Symbolic inference in materials science: Towards human-friendly artificial intelligence
The number of possible materials is practically infinite, while only few hundred thousands of (inorganic) materials are known to exist and for few of them even basic properties are systematically known. In order to speed up the identification and design of new and novel optimal materials for a desired property or process, strategies for quick and well-guided exploration of the materials space are highly needed. A desirable strategy would be to start from a large body of experimental and/or computational data, and by means of artificial-intelligence (AI) methods, to identify yet unseen patterns or structures in the data, and consequentially predictive (data-driven) models. This leads to the identification of maps (or charts) of materials where different regions correspond to materials with different properties. The main challenge on building such maps is to find the appropriate descriptive parameters (called descriptors) that define these regions of interest. Here, I present novel artificial-intelligence methods, in the form of both predictive and descriptive symbolic inference, for the identification of descriptors and materials maps, tailored to work (also) with “small-data”. We demonstrate the approaches by means of two case studies: a) the selective oxidation of propane, starting from an experimental dataset of few vanadium-based catalysts. These materials were carefully synthesized, fully characterized, and tested according to standardized protocols. b) CO2 conversion on oxide materials, starting from a dataset of ab initio pristine surfaces and CO2 adsorbed on different sites of the oxide surfaces.
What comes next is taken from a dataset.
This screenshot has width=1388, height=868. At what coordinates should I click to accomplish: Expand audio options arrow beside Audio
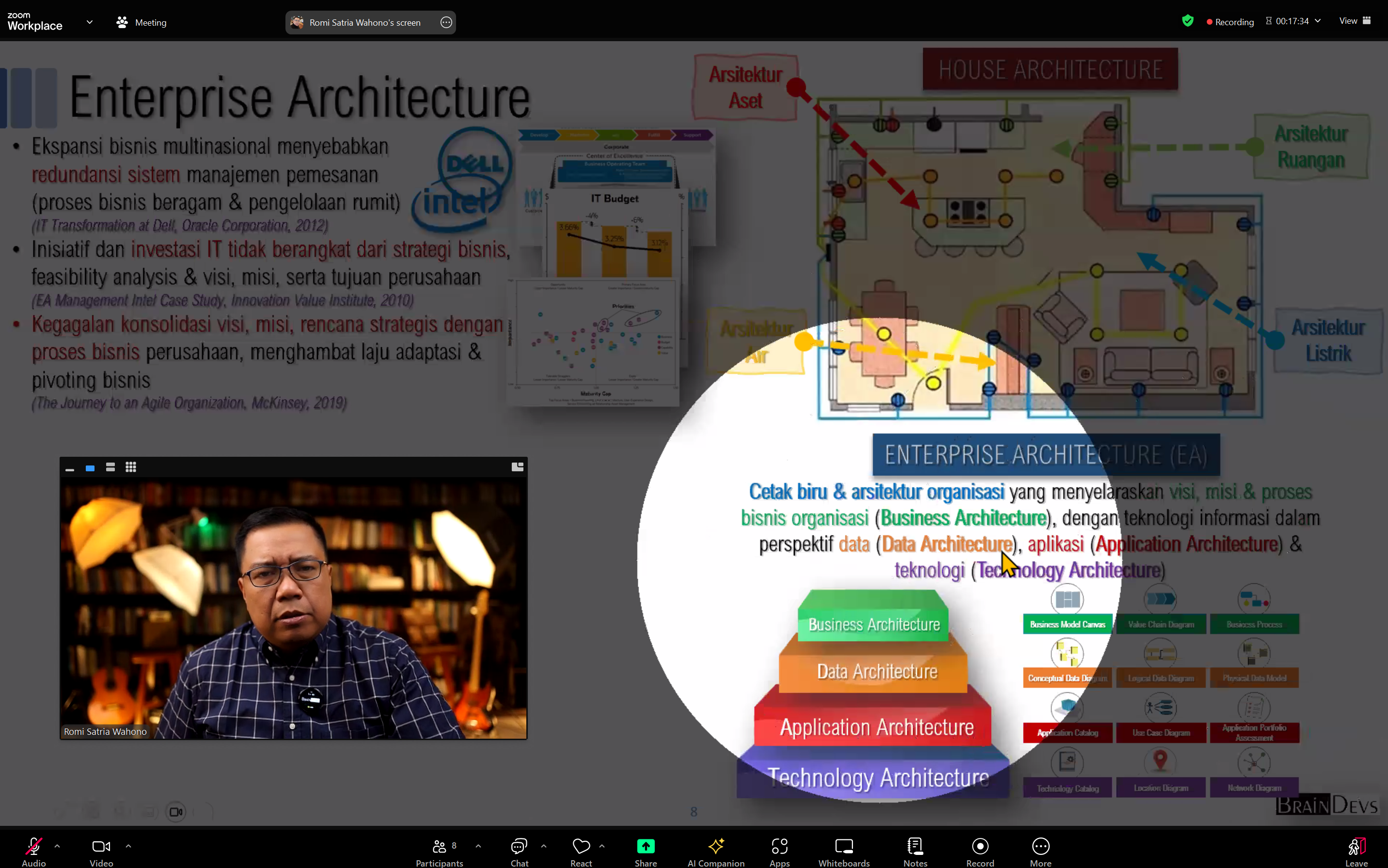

I focus on the (verified) predictive power of the learned maps, which goes beyond the mere interpolation of more “traditional” AI approaches, and analyze current and future challenges.
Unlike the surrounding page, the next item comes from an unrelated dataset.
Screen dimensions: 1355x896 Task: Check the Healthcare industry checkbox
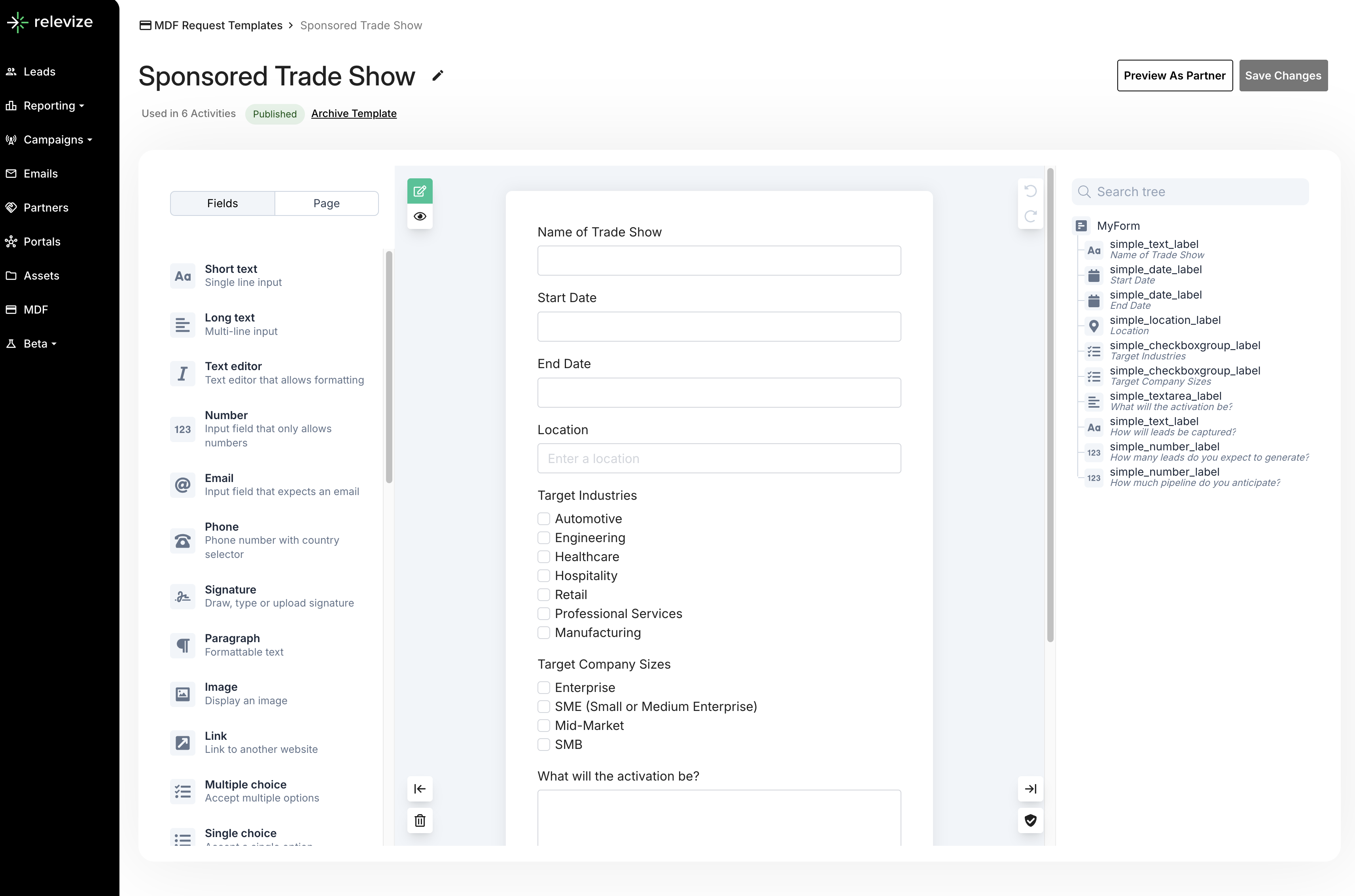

Bio: Dr. Luca M. Ghiringhelli leads the group “Big-Data analytics for Materials Science” in the Novel Materials Discovery (NOMAD) Laboratory at the Fritz Haber Institute and the Humboldt University in Berlin. Formerly, he has led the group “Ab initio statistical mechanics of cluster catalysis and corrosion” in the theory department at the FHI. His background is in computational statistical mechanics and electronic structure methods, applied to the evaluation of thermodynamic and kinetic properties of bulk materials, surfaces, and nano-clusters. Within the NOMAD Lab, he leads the development and application of methods based on compressed sensing, symbolic regression, subgroup discovery, and deep learning to the modelling of big (and not so big) data in materials science. His focus is on methods that yield interpretable models and can cope with “small data” for training. He also co-led the development of the hierarchical and extensible metadata infrastructure for the NOMAD Lab. Since January 2018, he is co-leading the Psi-k working group on “High-throughput screening and data analytics”.